Technology is making it easier than ever before for the foodservice industry to tackle challenges such as employee retention, recruitment, and customer service. Robots and other types of food automation equipment are revolutionizing commercial kitchens at an unprecedented pace, helping food establishments better support their workers and serve their customers. In the "new normal" resulting from the COVID-19 pandemic, such equipment can also help reduce the number of human touchpoints.

However, as the use of automation continues to expand, many of the companies seeking to digitize back-of-house operations overlook the potential food safety risks of their innovative equipment. NSF International, a global public health and safety organization, is committed to testing foodservice equipment and ensuring that those who use and benefit from this equipment are kept safe.

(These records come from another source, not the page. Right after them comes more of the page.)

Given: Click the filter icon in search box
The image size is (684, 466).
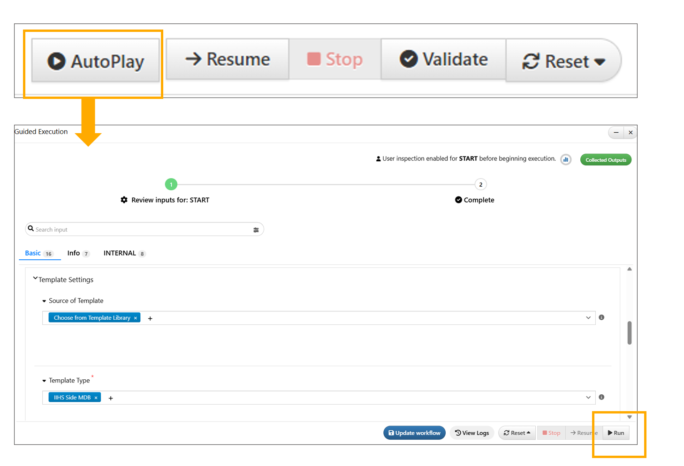Looking at the screenshot, I should coord(256,230).
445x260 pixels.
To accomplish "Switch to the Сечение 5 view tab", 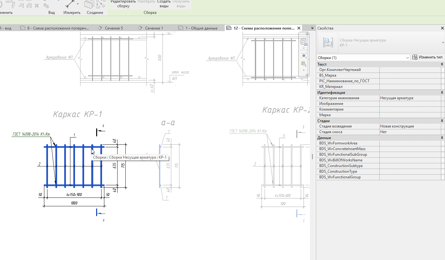I will click(x=113, y=28).
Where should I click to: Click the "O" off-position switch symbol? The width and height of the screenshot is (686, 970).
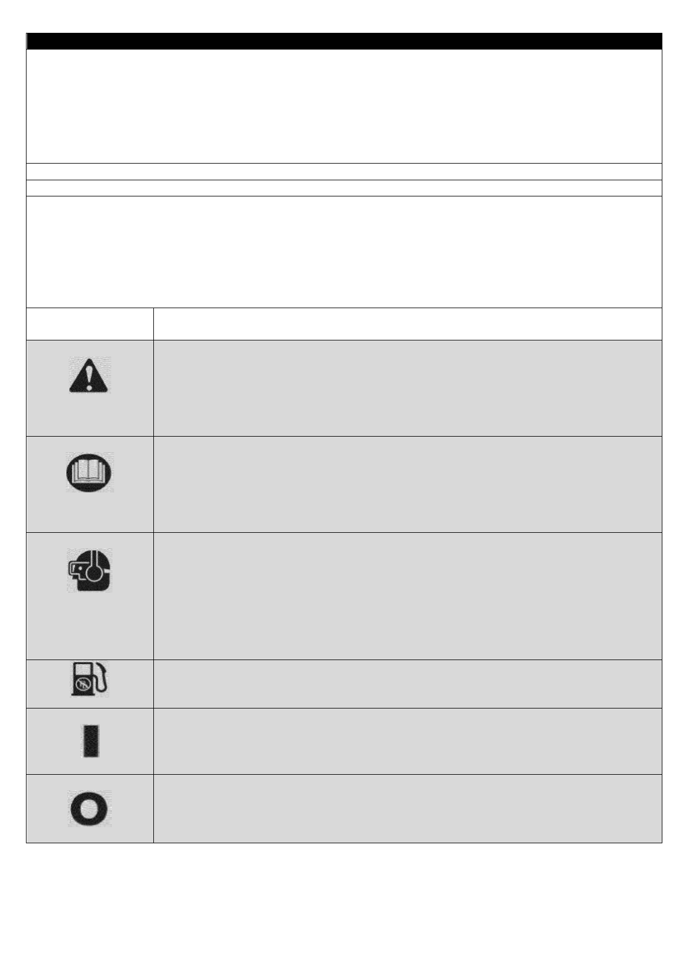pyautogui.click(x=90, y=809)
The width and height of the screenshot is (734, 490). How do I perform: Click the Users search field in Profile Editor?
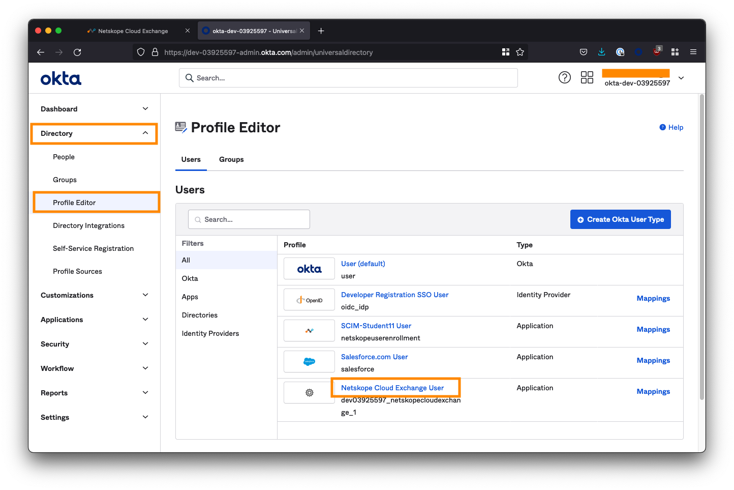point(249,219)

According to the Centers for Disease Control and Prevention (CDC), an estimated one in six Americans falls ill from contaminated food or beverages each year, with as many as 3,000 dying from foodborne illnesses annually.1 Additionally, the U.S. Department of Agriculture (USDA) estimates that preventable foodborne illnesses cost the nation more than $15.6 billion per year. As the foodservice industry continues to address these safety issues, as well as the lingering pandemic and its resulting rise in labor costs and shortages, automation will be key to the industry's recovery. This new reality also highlights the need for continuous integration between the food safety, foodservice, and technology sectors.

For these reasons, these industries must work collaboratively to design new automated devices. All parties offer critical perspectives that can contribute to the successful, efficient, and safe development of these transformational tools.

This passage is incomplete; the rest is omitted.